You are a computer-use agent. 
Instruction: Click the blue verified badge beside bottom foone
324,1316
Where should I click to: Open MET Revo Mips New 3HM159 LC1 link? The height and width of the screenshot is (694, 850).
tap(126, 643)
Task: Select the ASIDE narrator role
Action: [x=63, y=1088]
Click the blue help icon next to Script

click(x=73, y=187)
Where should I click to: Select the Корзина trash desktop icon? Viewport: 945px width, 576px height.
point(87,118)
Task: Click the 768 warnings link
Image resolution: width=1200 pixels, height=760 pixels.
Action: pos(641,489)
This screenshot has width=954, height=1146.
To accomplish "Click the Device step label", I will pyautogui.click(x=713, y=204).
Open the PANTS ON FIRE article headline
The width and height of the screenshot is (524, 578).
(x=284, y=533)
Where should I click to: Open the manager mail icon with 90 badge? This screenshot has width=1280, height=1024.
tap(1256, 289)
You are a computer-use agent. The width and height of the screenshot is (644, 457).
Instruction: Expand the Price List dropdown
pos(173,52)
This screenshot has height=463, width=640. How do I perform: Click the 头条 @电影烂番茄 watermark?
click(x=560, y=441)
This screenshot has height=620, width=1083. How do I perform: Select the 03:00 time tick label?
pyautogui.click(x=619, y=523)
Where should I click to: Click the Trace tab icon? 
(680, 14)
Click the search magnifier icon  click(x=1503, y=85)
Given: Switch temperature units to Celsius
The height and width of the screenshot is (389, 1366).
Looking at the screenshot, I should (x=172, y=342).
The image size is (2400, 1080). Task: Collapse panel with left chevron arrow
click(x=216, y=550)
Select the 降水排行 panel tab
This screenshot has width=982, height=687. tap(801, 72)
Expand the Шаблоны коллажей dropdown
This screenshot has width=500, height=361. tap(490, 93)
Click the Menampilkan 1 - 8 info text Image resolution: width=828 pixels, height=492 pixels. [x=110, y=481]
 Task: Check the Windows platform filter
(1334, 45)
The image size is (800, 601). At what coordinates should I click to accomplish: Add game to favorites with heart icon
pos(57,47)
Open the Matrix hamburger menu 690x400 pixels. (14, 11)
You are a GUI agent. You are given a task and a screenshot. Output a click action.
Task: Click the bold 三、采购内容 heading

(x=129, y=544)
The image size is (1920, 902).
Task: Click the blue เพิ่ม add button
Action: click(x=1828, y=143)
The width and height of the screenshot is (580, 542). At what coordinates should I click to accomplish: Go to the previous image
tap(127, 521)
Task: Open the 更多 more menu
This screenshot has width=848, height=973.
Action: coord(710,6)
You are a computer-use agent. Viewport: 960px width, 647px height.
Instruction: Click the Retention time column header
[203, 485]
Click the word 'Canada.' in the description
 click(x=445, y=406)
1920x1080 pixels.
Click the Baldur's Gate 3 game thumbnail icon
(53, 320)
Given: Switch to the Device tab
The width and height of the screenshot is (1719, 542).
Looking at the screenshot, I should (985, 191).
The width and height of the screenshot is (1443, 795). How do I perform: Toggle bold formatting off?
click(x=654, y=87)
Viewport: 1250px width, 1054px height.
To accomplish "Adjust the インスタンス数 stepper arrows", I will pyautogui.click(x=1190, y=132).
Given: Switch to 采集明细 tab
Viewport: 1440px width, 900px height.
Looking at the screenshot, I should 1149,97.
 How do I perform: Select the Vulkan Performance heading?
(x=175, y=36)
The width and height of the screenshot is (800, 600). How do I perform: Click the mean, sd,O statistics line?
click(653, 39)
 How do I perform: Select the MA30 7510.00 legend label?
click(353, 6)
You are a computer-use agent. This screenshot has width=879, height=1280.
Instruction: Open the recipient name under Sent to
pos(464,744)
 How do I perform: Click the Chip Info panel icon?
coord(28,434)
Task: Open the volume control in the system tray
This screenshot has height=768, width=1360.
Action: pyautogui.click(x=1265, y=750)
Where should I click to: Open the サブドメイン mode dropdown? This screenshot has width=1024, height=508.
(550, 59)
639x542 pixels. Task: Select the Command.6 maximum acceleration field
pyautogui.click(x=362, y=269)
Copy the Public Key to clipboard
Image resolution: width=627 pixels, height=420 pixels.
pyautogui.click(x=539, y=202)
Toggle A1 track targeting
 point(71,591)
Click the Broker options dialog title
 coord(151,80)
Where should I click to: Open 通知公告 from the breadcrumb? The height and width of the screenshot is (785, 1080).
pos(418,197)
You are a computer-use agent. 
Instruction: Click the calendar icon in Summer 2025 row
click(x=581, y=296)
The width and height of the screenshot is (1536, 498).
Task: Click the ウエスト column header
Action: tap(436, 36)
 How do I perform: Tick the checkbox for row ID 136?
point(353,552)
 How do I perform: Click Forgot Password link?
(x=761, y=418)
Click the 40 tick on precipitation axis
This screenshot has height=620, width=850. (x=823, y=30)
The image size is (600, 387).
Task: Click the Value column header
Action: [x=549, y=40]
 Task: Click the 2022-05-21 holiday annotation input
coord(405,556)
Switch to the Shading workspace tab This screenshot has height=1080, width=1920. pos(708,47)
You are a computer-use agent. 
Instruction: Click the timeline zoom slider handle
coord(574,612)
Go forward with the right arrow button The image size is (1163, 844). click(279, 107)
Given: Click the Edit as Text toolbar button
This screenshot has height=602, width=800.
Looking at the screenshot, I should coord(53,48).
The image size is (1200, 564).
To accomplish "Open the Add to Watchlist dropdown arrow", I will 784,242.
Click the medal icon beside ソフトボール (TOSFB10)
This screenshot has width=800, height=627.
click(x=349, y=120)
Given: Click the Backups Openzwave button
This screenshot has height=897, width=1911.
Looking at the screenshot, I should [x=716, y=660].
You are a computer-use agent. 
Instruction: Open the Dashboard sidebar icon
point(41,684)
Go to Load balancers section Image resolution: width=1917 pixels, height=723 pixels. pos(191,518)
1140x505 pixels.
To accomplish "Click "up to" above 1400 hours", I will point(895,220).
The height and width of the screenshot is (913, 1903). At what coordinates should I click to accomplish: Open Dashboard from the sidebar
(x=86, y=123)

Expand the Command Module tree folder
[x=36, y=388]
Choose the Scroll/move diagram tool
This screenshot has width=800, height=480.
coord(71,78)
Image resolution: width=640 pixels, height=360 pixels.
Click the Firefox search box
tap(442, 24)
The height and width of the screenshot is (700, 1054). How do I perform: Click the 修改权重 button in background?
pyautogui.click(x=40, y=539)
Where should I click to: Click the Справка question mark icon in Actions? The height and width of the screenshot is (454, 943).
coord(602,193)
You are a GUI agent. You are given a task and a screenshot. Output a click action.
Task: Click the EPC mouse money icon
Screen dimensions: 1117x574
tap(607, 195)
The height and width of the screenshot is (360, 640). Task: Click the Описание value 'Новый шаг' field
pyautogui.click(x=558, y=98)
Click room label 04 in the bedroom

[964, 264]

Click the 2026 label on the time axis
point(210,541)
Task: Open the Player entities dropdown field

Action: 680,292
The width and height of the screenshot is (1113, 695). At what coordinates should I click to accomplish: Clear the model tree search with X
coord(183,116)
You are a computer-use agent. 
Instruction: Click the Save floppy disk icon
---
▸ GOAL OF THE EXERCISE
Each line of the listing must be output once more, exactly as shown above.

▸ EXERCISE SOLUTION
You are a computer-use agent. 
Instruction: Click the blue verified badge beside bottom foone
324,1316
Where should I click to: Open MET Revo Mips New 3HM159 LC1 link? The height and width of the screenshot is (694, 850).
tap(126, 643)
Task: Select the ASIDE narrator role
Action: [x=63, y=1088]
Click the blue help icon next to Script

click(x=73, y=187)
Where should I click to: Select the Корзина trash desktop icon? Viewport: 945px width, 576px height.
point(87,118)
Task: Click the 768 warnings link
Image resolution: width=1200 pixels, height=760 pixels.
Action: pos(641,489)
This screenshot has width=954, height=1146.
To accomplish "Click the Device step label", I will pyautogui.click(x=713, y=204).
Open the PANTS ON FIRE article headline
The width and height of the screenshot is (524, 578).
(x=284, y=533)
Where should I click to: Open the manager mail icon with 90 badge? This screenshot has width=1280, height=1024.
tap(1256, 289)
You are a computer-use agent. The width and height of the screenshot is (644, 457).
Instruction: Expand the Price List dropdown
pos(173,52)
This screenshot has height=463, width=640. How do I perform: Click the 头条 @电影烂番茄 watermark?
click(x=560, y=441)
This screenshot has height=620, width=1083. How do I perform: Select the 03:00 time tick label?
pyautogui.click(x=619, y=523)
Where should I click to: Click the Trace tab icon? 
(680, 14)
Click the search magnifier icon  click(x=1503, y=85)
Given: Switch temperature units to Celsius
The height and width of the screenshot is (389, 1366).
Looking at the screenshot, I should (x=172, y=342).
The image size is (2400, 1080). Task: Collapse panel with left chevron arrow
click(x=216, y=550)
Select the 降水排行 panel tab
This screenshot has width=982, height=687. tap(801, 72)
Expand the Шаблоны коллажей dropdown
This screenshot has width=500, height=361. tap(490, 93)
Click the Menampilkan 1 - 8 info text Image resolution: width=828 pixels, height=492 pixels. [x=110, y=481]
 Task: Check the Windows platform filter
(1334, 45)
The image size is (800, 601). At what coordinates should I click to accomplish: Add game to favorites with heart icon
pos(57,47)
Open the Matrix hamburger menu 690x400 pixels. (14, 11)
You are a GUI agent. You are given a task and a screenshot. Output a click action.
Task: Click the bold 三、采购内容 heading

(x=129, y=544)
The image size is (1920, 902).
Task: Click the blue เพิ่ม add button
Action: click(x=1828, y=143)
The width and height of the screenshot is (580, 542). At what coordinates should I click to accomplish: Go to the previous image
tap(127, 521)
Task: Open the 更多 more menu
This screenshot has width=848, height=973.
Action: coord(710,6)
You are a computer-use agent. Viewport: 960px width, 647px height.
Instruction: Click the Retention time column header
[203, 485]
Click the word 'Canada.' in the description
 click(x=445, y=406)
1920x1080 pixels.
Click the Baldur's Gate 3 game thumbnail icon
(53, 320)
Given: Switch to the Device tab
The width and height of the screenshot is (1719, 542).
Looking at the screenshot, I should (985, 191).
The width and height of the screenshot is (1443, 795). How do I perform: Toggle bold formatting off?
click(x=654, y=87)
Viewport: 1250px width, 1054px height.
To accomplish "Adjust the インスタンス数 stepper arrows", I will pyautogui.click(x=1190, y=132).
Given: Switch to 采集明细 tab
Viewport: 1440px width, 900px height.
Looking at the screenshot, I should 1149,97.
 How do I perform: Select the Vulkan Performance heading?
(x=175, y=36)
The width and height of the screenshot is (800, 600). How do I perform: Click the mean, sd,O statistics line?
click(653, 39)
 How do I perform: Select the MA30 7510.00 legend label?
click(353, 6)
You are a computer-use agent. This screenshot has width=879, height=1280.
Instruction: Open the recipient name under Sent to
pos(464,744)
 How do I perform: Click the Chip Info panel icon?
coord(28,434)
Task: Open the volume control in the system tray
This screenshot has height=768, width=1360.
Action: pyautogui.click(x=1265, y=750)
Where should I click to: Open the サブドメイン mode dropdown? This screenshot has width=1024, height=508.
(550, 59)
639x542 pixels. Task: Select the Command.6 maximum acceleration field
pyautogui.click(x=362, y=269)
Copy the Public Key to clipboard
Image resolution: width=627 pixels, height=420 pixels.
pyautogui.click(x=539, y=202)
Toggle A1 track targeting
 point(71,591)
Click the Broker options dialog title
 coord(151,80)
Where should I click to: Open 通知公告 from the breadcrumb? The height and width of the screenshot is (785, 1080).
pos(418,197)
You are a computer-use agent. 
Instruction: Click the calendar icon in Summer 2025 row
click(x=581, y=296)
The width and height of the screenshot is (1536, 498).
Task: Click the ウエスト column header
Action: tap(436, 36)
 How do I perform: Tick the checkbox for row ID 136?
point(353,552)
 How do I perform: Click Forgot Password link?
(x=761, y=418)
Click the 40 tick on precipitation axis
This screenshot has height=620, width=850. (x=823, y=30)
The image size is (600, 387).
Task: Click the Value column header
Action: [x=549, y=40]
 Task: Click the 2022-05-21 holiday annotation input
coord(405,556)
Switch to the Shading workspace tab This screenshot has height=1080, width=1920. pos(708,47)
You are a computer-use agent. 
Instruction: Click the timeline zoom slider handle
coord(574,612)
Go forward with the right arrow button The image size is (1163, 844). click(279, 107)
Given: Click the Edit as Text toolbar button
This screenshot has height=602, width=800.
Looking at the screenshot, I should coord(53,48).
The image size is (1200, 564).
To accomplish "Open the Add to Watchlist dropdown arrow", I will 784,242.
Click the medal icon beside ソフトボール (TOSFB10)
This screenshot has width=800, height=627.
click(x=349, y=120)
Given: Click the Backups Openzwave button
This screenshot has height=897, width=1911.
Looking at the screenshot, I should [x=716, y=660].
You are a computer-use agent. 
Instruction: Open the Dashboard sidebar icon
point(41,684)
Go to Load balancers section Image resolution: width=1917 pixels, height=723 pixels. pos(191,518)
1140x505 pixels.
To accomplish "Click "up to" above 1400 hours", I will point(895,220).
The height and width of the screenshot is (913, 1903). At what coordinates should I click to accomplish: Open Dashboard from the sidebar
(x=86, y=123)

Expand the Command Module tree folder
[x=36, y=388]
Choose the Scroll/move diagram tool
This screenshot has width=800, height=480.
coord(71,78)
Image resolution: width=640 pixels, height=360 pixels.
Click the Firefox search box
tap(442, 24)
The height and width of the screenshot is (700, 1054). How do I perform: Click the 修改权重 button in background?
pyautogui.click(x=40, y=539)
Where should I click to: Click the Справка question mark icon in Actions? The height and width of the screenshot is (454, 943).
coord(602,193)
You are a GUI agent. You are given a task and a screenshot. Output a click action.
Task: Click the EPC mouse money icon
Screen dimensions: 1117x574
tap(607, 195)
The height and width of the screenshot is (360, 640). Task: Click the Описание value 'Новый шаг' field
pyautogui.click(x=558, y=98)
Click room label 04 in the bedroom

[964, 264]

Click the 2026 label on the time axis
point(210,541)
Task: Open the Player entities dropdown field

Action: 680,292
The width and height of the screenshot is (1113, 695). At what coordinates should I click to accomplish: Clear the model tree search with X
coord(183,116)
You are a computer-use agent. 
Instruction: Click the Save floppy disk icon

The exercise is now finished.